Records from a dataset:
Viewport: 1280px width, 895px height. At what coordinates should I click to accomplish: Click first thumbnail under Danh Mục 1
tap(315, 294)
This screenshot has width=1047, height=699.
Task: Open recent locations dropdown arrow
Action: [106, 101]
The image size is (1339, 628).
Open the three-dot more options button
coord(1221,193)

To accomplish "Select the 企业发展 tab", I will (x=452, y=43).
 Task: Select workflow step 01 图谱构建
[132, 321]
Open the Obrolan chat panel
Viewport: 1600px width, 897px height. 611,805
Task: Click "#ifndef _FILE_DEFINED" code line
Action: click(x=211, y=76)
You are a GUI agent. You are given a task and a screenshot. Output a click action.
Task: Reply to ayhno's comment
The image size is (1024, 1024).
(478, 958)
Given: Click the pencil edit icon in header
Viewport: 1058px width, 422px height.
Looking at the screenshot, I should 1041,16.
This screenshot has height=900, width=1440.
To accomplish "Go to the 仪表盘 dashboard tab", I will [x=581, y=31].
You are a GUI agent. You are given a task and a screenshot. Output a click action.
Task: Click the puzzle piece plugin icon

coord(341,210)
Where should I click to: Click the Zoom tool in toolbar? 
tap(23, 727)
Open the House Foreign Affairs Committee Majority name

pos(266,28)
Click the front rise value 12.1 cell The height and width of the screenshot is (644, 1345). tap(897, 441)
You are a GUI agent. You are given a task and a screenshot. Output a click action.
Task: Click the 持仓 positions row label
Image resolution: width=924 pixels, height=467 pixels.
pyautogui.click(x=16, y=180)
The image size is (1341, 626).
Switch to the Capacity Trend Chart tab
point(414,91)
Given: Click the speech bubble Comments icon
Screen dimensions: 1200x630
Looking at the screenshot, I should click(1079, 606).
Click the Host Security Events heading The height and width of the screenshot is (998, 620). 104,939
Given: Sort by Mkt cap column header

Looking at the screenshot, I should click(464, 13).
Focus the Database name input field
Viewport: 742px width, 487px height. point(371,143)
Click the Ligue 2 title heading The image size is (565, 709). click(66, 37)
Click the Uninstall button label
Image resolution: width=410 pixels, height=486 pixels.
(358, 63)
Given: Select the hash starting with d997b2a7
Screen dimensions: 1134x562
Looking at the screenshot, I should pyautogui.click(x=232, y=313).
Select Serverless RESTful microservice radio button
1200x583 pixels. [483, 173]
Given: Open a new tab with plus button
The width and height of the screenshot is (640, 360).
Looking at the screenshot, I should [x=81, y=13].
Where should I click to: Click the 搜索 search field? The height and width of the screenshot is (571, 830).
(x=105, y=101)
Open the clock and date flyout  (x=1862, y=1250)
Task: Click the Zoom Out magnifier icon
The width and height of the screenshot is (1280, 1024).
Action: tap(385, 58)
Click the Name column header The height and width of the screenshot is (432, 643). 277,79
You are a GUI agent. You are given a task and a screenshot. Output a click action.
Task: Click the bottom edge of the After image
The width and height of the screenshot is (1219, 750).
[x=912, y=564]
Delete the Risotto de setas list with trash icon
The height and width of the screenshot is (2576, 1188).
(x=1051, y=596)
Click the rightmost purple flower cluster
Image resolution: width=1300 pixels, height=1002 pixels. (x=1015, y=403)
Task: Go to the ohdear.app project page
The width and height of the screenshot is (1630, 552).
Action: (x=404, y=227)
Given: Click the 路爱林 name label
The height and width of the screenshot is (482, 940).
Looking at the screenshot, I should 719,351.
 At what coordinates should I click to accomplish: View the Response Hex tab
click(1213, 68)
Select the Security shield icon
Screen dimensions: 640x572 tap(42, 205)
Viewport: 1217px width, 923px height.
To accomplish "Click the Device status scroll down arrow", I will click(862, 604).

Exercise directions> In this exercise, reproduce each line above exactly.

Solution to the exercise>
Viewport: 1280px width, 895px height. At what coordinates should I click to accomplish: Click first thumbnail under Danh Mục 1
tap(315, 294)
This screenshot has width=1047, height=699.
Task: Open recent locations dropdown arrow
Action: [106, 101]
The image size is (1339, 628).
Open the three-dot more options button
coord(1221,193)

To accomplish "Select the 企业发展 tab", I will (x=452, y=43).
 Task: Select workflow step 01 图谱构建
[132, 321]
Open the Obrolan chat panel
Viewport: 1600px width, 897px height. 611,805
Task: Click "#ifndef _FILE_DEFINED" code line
Action: click(x=211, y=76)
You are a GUI agent. You are given a task and a screenshot. Output a click action.
Task: Reply to ayhno's comment
The image size is (1024, 1024).
(478, 958)
Given: Click the pencil edit icon in header
Viewport: 1058px width, 422px height.
Looking at the screenshot, I should 1041,16.
This screenshot has height=900, width=1440.
To accomplish "Go to the 仪表盘 dashboard tab", I will [x=581, y=31].
You are a GUI agent. You are given a task and a screenshot. Output a click action.
Task: Click the puzzle piece plugin icon

coord(341,210)
Where should I click to: Click the Zoom tool in toolbar? 
tap(23, 727)
Open the House Foreign Affairs Committee Majority name

pos(266,28)
Click the front rise value 12.1 cell The height and width of the screenshot is (644, 1345). tap(897, 441)
You are a GUI agent. You are given a task and a screenshot. Output a click action.
Task: Click the 持仓 positions row label
Image resolution: width=924 pixels, height=467 pixels.
pyautogui.click(x=16, y=180)
The image size is (1341, 626).
Switch to the Capacity Trend Chart tab
point(414,91)
Given: Click the speech bubble Comments icon
Screen dimensions: 1200x630
Looking at the screenshot, I should click(1079, 606).
Click the Host Security Events heading The height and width of the screenshot is (998, 620). 104,939
Given: Sort by Mkt cap column header

Looking at the screenshot, I should click(464, 13).
Focus the Database name input field
Viewport: 742px width, 487px height. point(371,143)
Click the Ligue 2 title heading The image size is (565, 709). click(66, 37)
Click the Uninstall button label
Image resolution: width=410 pixels, height=486 pixels.
(358, 63)
Given: Select the hash starting with d997b2a7
Screen dimensions: 1134x562
Looking at the screenshot, I should pyautogui.click(x=232, y=313).
Select Serverless RESTful microservice radio button
1200x583 pixels. [483, 173]
Given: Open a new tab with plus button
The width and height of the screenshot is (640, 360).
Looking at the screenshot, I should [x=81, y=13].
Where should I click to: Click the 搜索 search field? The height and width of the screenshot is (571, 830).
(x=105, y=101)
Open the clock and date flyout  (x=1862, y=1250)
Task: Click the Zoom Out magnifier icon
The width and height of the screenshot is (1280, 1024).
Action: tap(385, 58)
Click the Name column header The height and width of the screenshot is (432, 643). 277,79
You are a GUI agent. You are given a task and a screenshot. Output a click action.
Task: Click the bottom edge of the After image
The width and height of the screenshot is (1219, 750).
[x=912, y=564]
Delete the Risotto de setas list with trash icon
The height and width of the screenshot is (2576, 1188).
(x=1051, y=596)
Click the rightmost purple flower cluster
Image resolution: width=1300 pixels, height=1002 pixels. (x=1015, y=403)
Task: Go to the ohdear.app project page
The width and height of the screenshot is (1630, 552).
Action: (x=404, y=227)
Given: Click the 路爱林 name label
The height and width of the screenshot is (482, 940).
Looking at the screenshot, I should 719,351.
 At what coordinates should I click to accomplish: View the Response Hex tab
click(1213, 68)
Select the Security shield icon
Screen dimensions: 640x572 tap(42, 205)
Viewport: 1217px width, 923px height.
To accomplish "Click the Device status scroll down arrow", I will click(862, 604).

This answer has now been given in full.